How selfies heal feuds among friends

By Cristina DC Pastor

I have seen it happen, the power of selfies to fix – or heal – rifts in friendships.

Two people I know had a shouting match in front of my face. I was a bewildered witness to the hurtful things they’ve said about each other. Several days later, I saw them on Facebook with grinning faces, arms snaked around each other’s waists. I wondered as I stared at the image, ‘What was that about?’ One minute they were North and South Korea, the next they were Bosom Buddies.

I was playing back in my mind what I’ve seen versus what I was reading days later. “OK na kami,” one of them said. The other was annoyed when I asked. “I’m just trying to focus on the positive which is the gift of friendship.”
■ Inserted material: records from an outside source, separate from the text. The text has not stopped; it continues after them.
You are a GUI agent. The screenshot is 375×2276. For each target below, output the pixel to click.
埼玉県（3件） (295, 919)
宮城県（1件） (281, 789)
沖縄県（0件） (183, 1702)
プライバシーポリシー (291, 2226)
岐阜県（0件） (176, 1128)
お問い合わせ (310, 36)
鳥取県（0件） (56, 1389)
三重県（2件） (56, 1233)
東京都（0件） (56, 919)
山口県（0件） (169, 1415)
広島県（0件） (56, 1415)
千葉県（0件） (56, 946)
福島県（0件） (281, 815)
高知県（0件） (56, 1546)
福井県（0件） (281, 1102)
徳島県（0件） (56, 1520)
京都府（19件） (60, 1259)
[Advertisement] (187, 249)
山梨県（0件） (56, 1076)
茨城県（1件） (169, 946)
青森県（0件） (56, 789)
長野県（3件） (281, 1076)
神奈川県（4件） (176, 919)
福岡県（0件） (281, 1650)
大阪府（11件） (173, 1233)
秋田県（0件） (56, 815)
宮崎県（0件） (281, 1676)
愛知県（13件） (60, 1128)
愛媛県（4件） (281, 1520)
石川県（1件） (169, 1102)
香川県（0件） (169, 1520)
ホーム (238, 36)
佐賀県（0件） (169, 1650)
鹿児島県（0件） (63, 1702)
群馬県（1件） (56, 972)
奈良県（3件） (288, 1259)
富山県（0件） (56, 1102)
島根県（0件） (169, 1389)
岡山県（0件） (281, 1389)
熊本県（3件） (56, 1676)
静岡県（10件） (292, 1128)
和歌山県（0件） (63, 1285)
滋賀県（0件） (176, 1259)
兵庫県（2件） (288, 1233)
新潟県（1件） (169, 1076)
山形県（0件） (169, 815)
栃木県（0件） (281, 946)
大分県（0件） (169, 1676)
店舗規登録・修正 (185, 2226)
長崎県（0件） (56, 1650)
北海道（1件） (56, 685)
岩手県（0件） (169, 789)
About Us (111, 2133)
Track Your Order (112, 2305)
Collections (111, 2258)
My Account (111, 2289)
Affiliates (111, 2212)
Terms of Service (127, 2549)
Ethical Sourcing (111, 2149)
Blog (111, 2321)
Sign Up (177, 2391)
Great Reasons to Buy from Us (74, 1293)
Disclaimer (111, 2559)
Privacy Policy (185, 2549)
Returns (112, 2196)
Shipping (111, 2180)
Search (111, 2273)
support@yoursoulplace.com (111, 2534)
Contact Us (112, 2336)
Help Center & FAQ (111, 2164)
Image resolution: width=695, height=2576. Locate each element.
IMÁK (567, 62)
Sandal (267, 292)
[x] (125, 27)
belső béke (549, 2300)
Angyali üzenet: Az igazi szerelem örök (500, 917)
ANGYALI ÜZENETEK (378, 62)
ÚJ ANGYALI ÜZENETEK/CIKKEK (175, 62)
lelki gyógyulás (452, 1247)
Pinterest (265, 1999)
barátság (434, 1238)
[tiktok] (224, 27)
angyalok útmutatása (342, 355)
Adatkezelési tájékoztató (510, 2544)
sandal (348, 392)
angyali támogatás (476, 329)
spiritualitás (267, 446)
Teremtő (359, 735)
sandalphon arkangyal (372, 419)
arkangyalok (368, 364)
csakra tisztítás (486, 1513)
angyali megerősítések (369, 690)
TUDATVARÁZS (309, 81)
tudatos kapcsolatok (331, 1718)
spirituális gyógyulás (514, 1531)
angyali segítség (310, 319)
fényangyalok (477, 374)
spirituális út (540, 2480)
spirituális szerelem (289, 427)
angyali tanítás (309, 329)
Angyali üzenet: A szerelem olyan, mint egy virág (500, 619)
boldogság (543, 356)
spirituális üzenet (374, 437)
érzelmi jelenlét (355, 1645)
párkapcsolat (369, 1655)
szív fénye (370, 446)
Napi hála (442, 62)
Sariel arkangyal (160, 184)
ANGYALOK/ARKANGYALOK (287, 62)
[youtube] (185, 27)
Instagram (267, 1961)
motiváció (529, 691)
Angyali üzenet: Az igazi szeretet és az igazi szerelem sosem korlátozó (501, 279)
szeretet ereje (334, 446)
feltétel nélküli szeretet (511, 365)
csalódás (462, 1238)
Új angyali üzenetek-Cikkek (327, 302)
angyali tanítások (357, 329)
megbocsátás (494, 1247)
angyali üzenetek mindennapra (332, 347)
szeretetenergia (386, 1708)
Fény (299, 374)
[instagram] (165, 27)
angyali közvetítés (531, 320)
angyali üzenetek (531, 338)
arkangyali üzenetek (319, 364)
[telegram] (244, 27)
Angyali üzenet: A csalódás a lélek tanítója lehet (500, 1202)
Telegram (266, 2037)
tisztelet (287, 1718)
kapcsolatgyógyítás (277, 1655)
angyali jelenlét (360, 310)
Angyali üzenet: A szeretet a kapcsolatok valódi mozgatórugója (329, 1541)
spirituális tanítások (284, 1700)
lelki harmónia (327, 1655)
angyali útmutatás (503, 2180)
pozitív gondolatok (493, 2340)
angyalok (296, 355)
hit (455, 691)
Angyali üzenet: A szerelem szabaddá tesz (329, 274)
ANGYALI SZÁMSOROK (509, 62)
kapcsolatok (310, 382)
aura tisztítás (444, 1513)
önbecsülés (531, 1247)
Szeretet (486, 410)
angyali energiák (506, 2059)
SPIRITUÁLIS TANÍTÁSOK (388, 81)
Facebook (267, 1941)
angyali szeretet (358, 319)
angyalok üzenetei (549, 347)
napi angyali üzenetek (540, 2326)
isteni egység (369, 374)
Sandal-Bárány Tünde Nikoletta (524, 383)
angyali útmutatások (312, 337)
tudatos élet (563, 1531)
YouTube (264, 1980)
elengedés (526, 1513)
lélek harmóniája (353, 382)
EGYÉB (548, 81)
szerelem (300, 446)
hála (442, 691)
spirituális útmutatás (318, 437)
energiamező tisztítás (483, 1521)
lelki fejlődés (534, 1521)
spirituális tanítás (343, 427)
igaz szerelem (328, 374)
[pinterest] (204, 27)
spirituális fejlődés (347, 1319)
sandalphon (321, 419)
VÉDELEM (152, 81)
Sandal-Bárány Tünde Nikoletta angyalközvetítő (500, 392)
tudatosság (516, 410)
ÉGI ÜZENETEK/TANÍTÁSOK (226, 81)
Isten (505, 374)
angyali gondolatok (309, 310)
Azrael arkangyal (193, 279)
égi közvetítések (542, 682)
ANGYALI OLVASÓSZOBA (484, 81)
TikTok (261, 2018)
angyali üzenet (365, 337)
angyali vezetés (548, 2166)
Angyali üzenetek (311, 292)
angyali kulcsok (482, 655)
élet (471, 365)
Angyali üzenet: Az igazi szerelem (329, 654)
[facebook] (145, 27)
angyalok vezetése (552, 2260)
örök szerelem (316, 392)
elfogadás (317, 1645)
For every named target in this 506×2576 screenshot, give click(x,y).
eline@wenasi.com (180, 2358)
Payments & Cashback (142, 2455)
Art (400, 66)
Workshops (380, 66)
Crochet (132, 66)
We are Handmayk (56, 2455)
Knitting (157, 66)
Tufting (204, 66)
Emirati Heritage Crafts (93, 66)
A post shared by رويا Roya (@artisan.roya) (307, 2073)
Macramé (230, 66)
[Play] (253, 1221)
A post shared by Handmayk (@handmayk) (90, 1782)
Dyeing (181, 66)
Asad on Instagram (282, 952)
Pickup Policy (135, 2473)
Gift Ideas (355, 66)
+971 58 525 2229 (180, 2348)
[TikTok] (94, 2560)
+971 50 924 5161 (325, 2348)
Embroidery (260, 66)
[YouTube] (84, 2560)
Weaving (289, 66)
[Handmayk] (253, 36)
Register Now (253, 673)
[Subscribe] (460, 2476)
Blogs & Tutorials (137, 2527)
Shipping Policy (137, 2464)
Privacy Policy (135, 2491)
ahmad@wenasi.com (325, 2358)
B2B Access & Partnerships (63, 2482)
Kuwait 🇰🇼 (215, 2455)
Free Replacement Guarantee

In an instant, everything was fine. I assumed they hugged and exchanged ‘sorrys’ to each other so that when the cameras flashed, they were tight friends all over again.

Parang walang nangyari. It’s like nothing happened.

It’s a quote I’ve heard over and over. Among FilAms I’ve met, it’s a mental shibboleth that justifies how some of us walk into friendships, sprint out when gossip flies, and run back into each other’s arms in the next community event where selfies run riot. I’m glad when things go well, but I wonder if a friendship that was repaired through iPhone remains as strong as it once was. Maybe the friendship had vigor and was worth saving. Maybe the two people realized they needed each other or that the quarrel was petty enough to begin with.

Disagreements over opinions are easy to deal with, but personal hurts can be intense. We, Filipinos, take offense when our families are criticized (‘She has a good-for-nothing, jobless husband’), our jobs are ridiculed (‘Not another nurse!’) or when someone suggests that we have issues with money (‘She’s not really that rich, they just live in an apartment’).

From my own experience, I know that healing takes time and requires a serious act of contrition. A thousand selfies cannot just put it back on track as if nothing happened. Parang walang nangyari. I know when a quarrel is silly and when it is serious. In cases where I may be at fault, in my mind a justifiable condition, I reach out and make the first move. But in cases where I feel exploited and disrespected, the friendship becomes a baggage. The other person may offer an apology and I may appear to accept, but it won’t ever be the same again. So, I hold grudges, so what?

Someone I know sees the selfie as an act of apology. When an enemy comes over to your side of the group picture and hugs you, locking her arms around your waist, it’s her way of saying ‘I’m no longer angry at you.’ It’s your turn to offer the other cheek.

That’s a good thing to know because selfies are what I know them to be: Images that capture memorable moments in our lives. Any time a friendship is rekindled, at least there’s a record of that in our News Feeds.